In comparison, methods such as Plantagora — a web-based plant genome assembly simulation platform — and GAGE, which can only be used to evaluate assemblies that have known reference genomes, for example, the researchers wrote.
Also, unlike QUAST, GAGE's approach can only be used on one dataset at a time. As such, in order to compare the performance of multiple assemblers on the same data, users have to "manually combine output from separate GAGE reports into a table," according to Alexey Gurevich, a doctoral student and one of the authors of the Bioinformatics paper.
Furthermore, Gurevich et al explain that QUAST is more flexible than methods used for the Assemblathon challenge which are "highly focused on the genomes used in the competition" and not easily applied to other genomes. It also uses fewer metrics than Assemblathon does — about 30 compared to more than 100.
Gurevich told BioInform that he began developing QUAST in 2011 while he was interning at the algorithmic biology laboratory at St. Petersburg University because his colleagues needed a method to assess the performance of a single-cell genome assembler they'd developed called St. Petersburg genome assembler, or SPAdes, and also to compare its performance to similar programs.
Specifically, they wanted a tool that would let them compare multiple assemblies and didn’t need a reference genome, Gurevich said. They also wanted to be able to "evaluate a full range of metrics needed by various users" and to generate detailed statistics "on each contig of an assembly," he said.
Since existing methods didn’t meet all of the lab's criteria, the researchers decided to develop their own using a combination of metrics from tools such as Plantagora and GAGE, the Bioinformatics paper explains.

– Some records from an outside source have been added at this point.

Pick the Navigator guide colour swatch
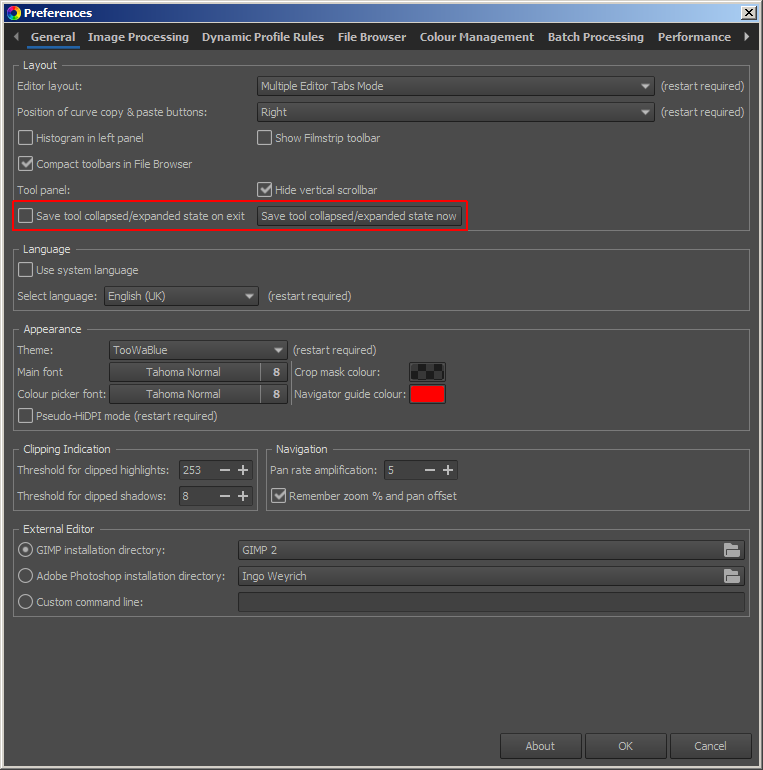 [x=427, y=394]
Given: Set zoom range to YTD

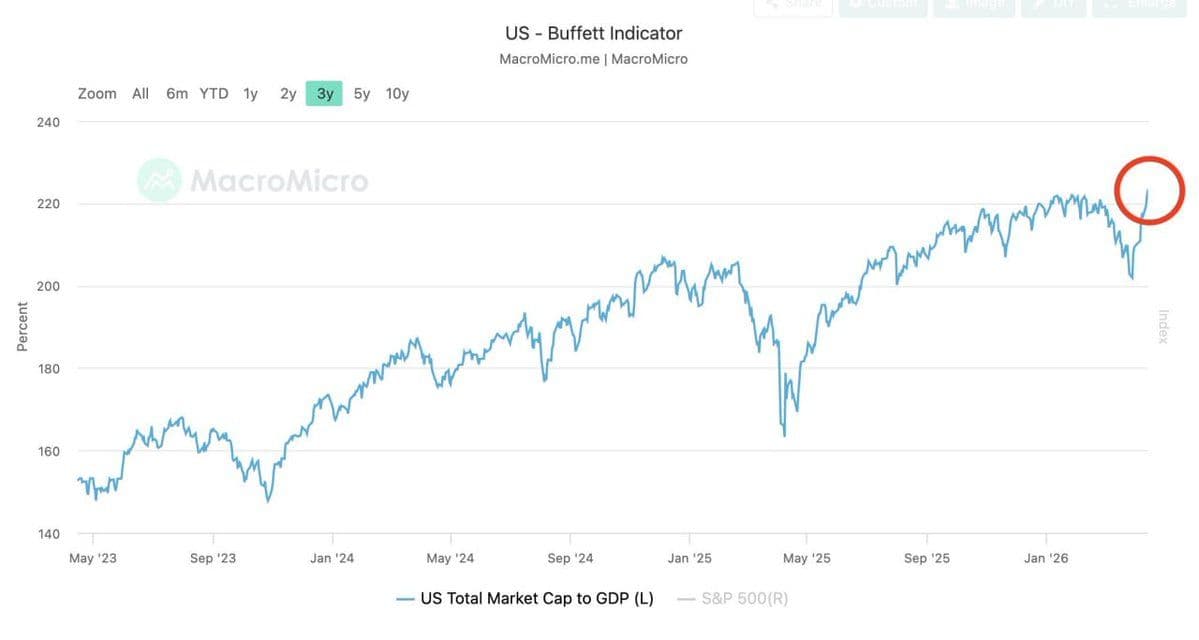Looking at the screenshot, I should pyautogui.click(x=214, y=94).
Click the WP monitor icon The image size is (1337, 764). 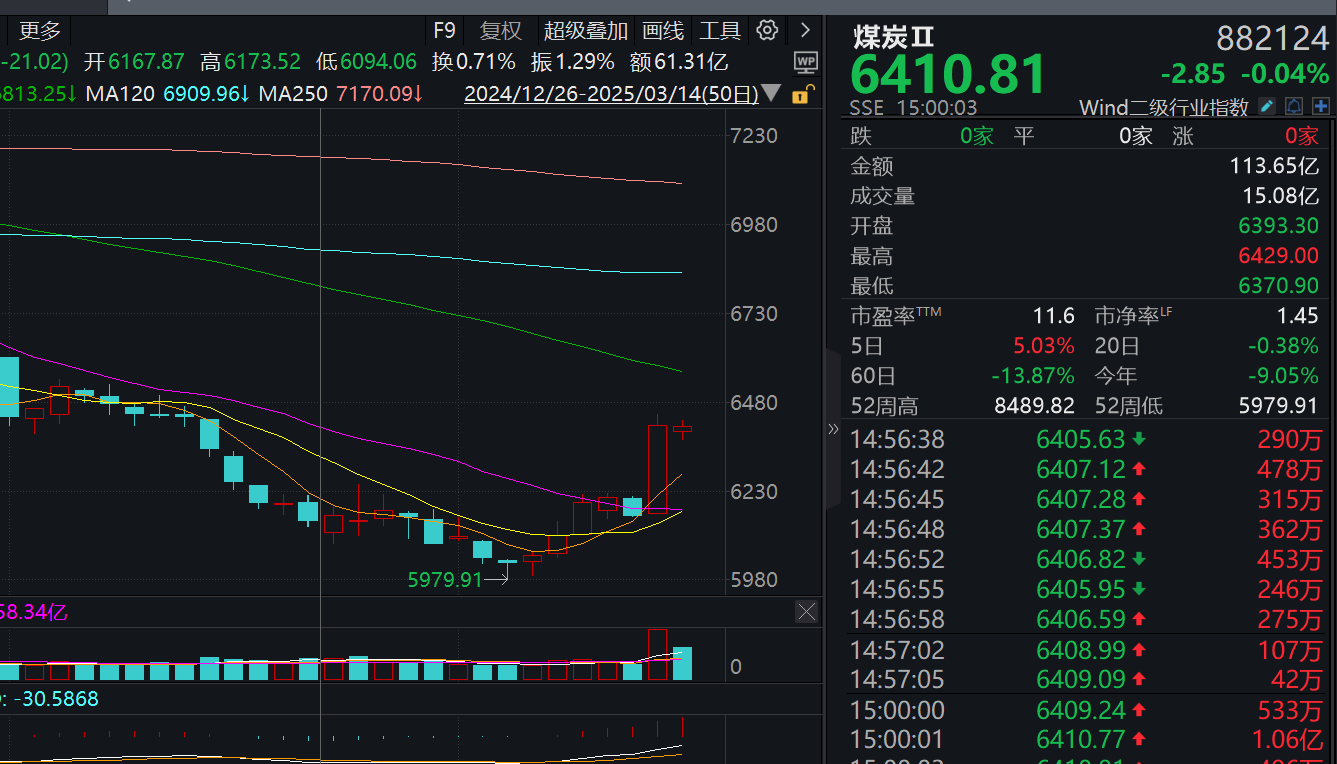[x=805, y=63]
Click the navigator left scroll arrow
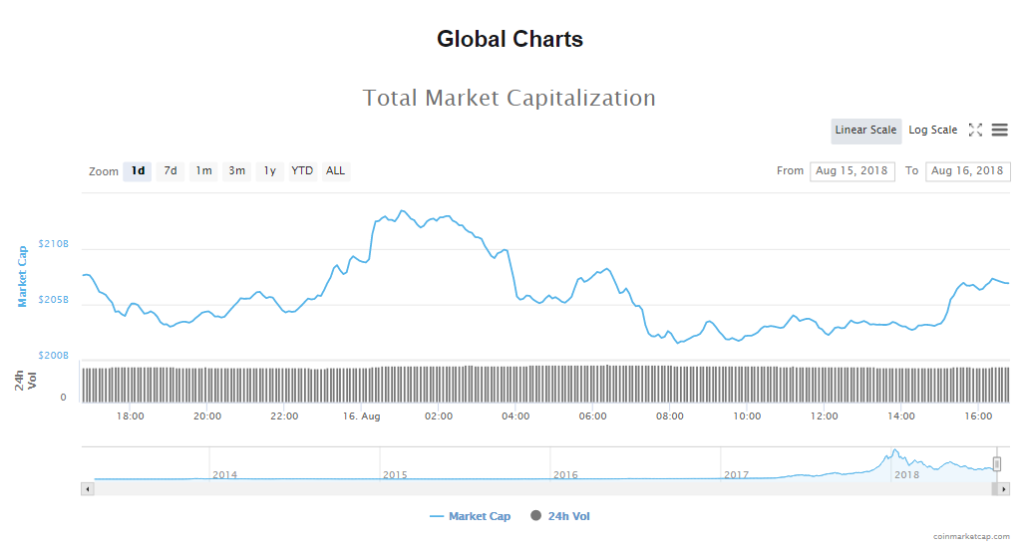Viewport: 1024px width, 552px height. pos(88,489)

Gurevich said that he chose the metrics that went into QUAST by studying several existing genome assembly evaluation tools and selecting the "most popular metrics" used in these methods. He also consulted genome assembler developers to get their input on what metrics were useful for them and incorporated feedback from users of an earlier version of QUAST.
They also developed and incorporated some new metrics in QUAST, according to the paper. One of these is a variation of the N50 metric, which combines the Nx metric and Plantagora's approach for computing the number of misassemblies, the paper states.
QUAST has about five modules in its pipeline. Gurevich explained to BioInform the software begins by computing some basic statistics such as the number of contigs, total assembly length, largest contig, and the number of contigs that are greater than a specific threshold.
Next, if there is a reference genome available for the analysis, QUAST's contig analyzer module aligns the assemblies to the reference and generates a report that provides detailed information about each contig; for example, whether it's unaligned, misassembled, or ambiguous, he said.
QUAST then moves on to its genome analyzer module where it computes metrics such as genome fraction, number of gaps in alignments, and number of genes/operons covered by each assembly, Gurevich said.
In cases where there is no reference to be had, QUAST skips the contig and genome analyzer steps in its pipeline, he said. It evaluates the assemblies using metrics such as the number of contigs, total length, largest contig, N50, GC content, and the number of predicted genes, he said.
There is also an optional gene prediction module that uses GlimmerHMM and GeneMark.hmm to locate genes in eukaryotic and prokaryotic genome assemblies respectively, he said.
Once it completes the analysis, QUAST returns reports that include colorful plots for metrics such as GC content and contig alignment, the paper states. It also generates "comparative histograms of several metrics" including the number of complete genes, the number of complete operons, and the genome fraction, the researchers wrote.
Gurevich told BioInform that the team is currently enhancing QUAST's ability to evaluate metagenomics assemblies. "This means support of multiple references [and] new summary table[s] and plots," he said. The researchers are improving QUAST's web server, which is currently available in beta, he said.
Commenting on QUAST, Pavel Pevzner, a professor of computer science at the University of California, San Diego, described the tool as an extension of methods like GAGE and Assemblathon because of its ability to evaluate assembly quality in the absence of a reference.
Pevzner, who helped develop SPAdes but not QUAST, added that this capability is "particularly important" for projects that involve single-cell sequencing where finished genomes aren't an option.